On ENTR: Living with the ghosts of Spain's dictatorship
Almost 50 years after the death of the dictator Francisco Franco, the way the repression is remembered still remains a taboo subject in many Spanish families. But younger generations are fighting to revive the memory of the hundreds of thousands of people who disappeared during the dictatorship – some of them by literally digging up the bones of the past.
Driving through the low, rugged mountains of the Spanish region of León, Javier Voces Vega, 28, points to the side of the road. “That’s where the mass grave is,” he says.
We’re in Priaranza del Bierzo, a small village in north-eastern Spain. A discreet stone plaque below a flowering rosemary bush is the only marker of the atrocities that occurred here in 1936.
“They came in trucks, stopped, made all the people get off, shot them and buried them in this grave. For 64 years they were here under the ground,” Javier says. The remains, uncovered in October 2000, belong to 13 civilians who defended the republican cause, and were killed for it by General Francisco Franco’s repression.
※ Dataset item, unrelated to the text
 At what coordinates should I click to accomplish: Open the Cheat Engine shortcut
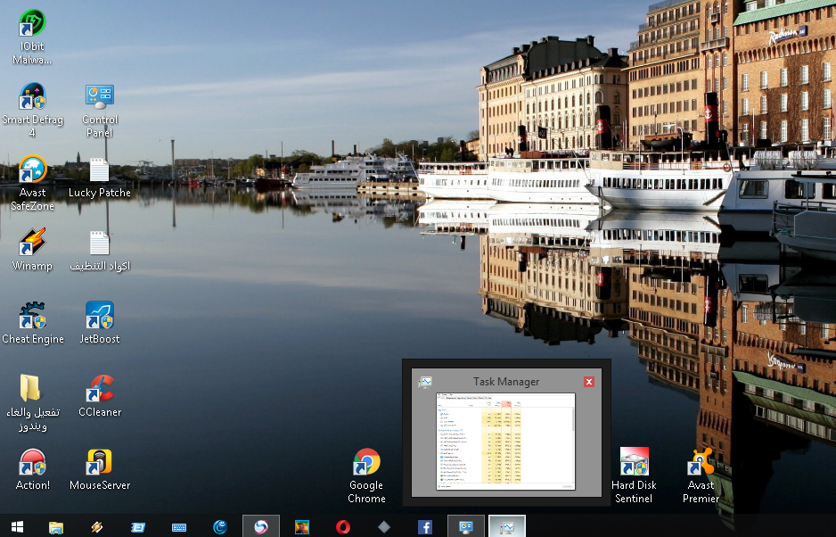coord(33,316)
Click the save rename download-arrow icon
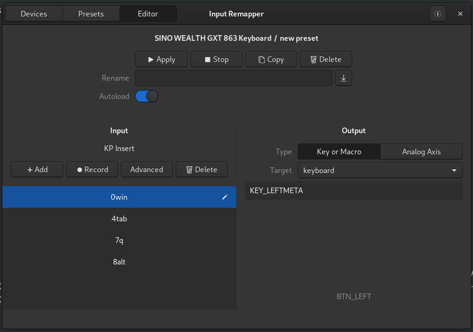The height and width of the screenshot is (332, 473). pyautogui.click(x=343, y=78)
Javier was only four years old when his family brought him to witness the opening of the mass grave, the first to be exhumed in Spain. That moment marked him forever. Now he volunteers for the Association for the Restoration of Historical Memory, an organisation formed by the families of the victims of Francoism whose mission is to find and identify the remains of the disappeared of that time, and reunite them with their families.